What is being asked
Reproduce exactly the lines from the one that holds "Given: Click the" through the last line of the entries, both ends included, but not the pictures.

Stored data entries
════

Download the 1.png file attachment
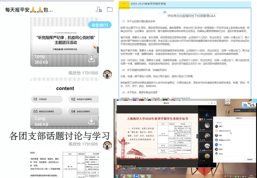Viewport: 257px width, 178px height. click(91, 59)
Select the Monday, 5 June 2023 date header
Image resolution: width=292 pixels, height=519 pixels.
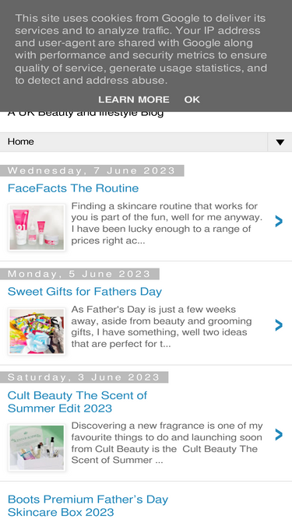(79, 274)

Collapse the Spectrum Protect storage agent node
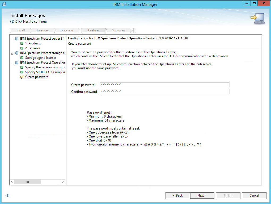click(12, 53)
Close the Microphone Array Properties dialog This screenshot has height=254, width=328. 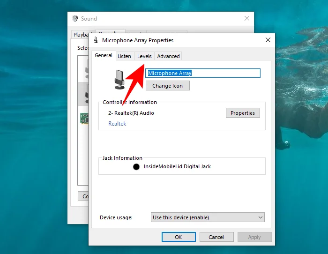(x=268, y=40)
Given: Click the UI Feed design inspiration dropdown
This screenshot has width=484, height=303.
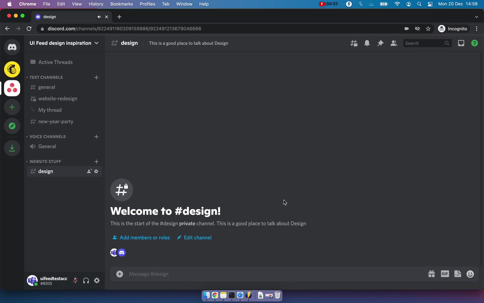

════

Result for this task
Given: Click the UI Feed design inspiration dropdown
This screenshot has width=484, height=303.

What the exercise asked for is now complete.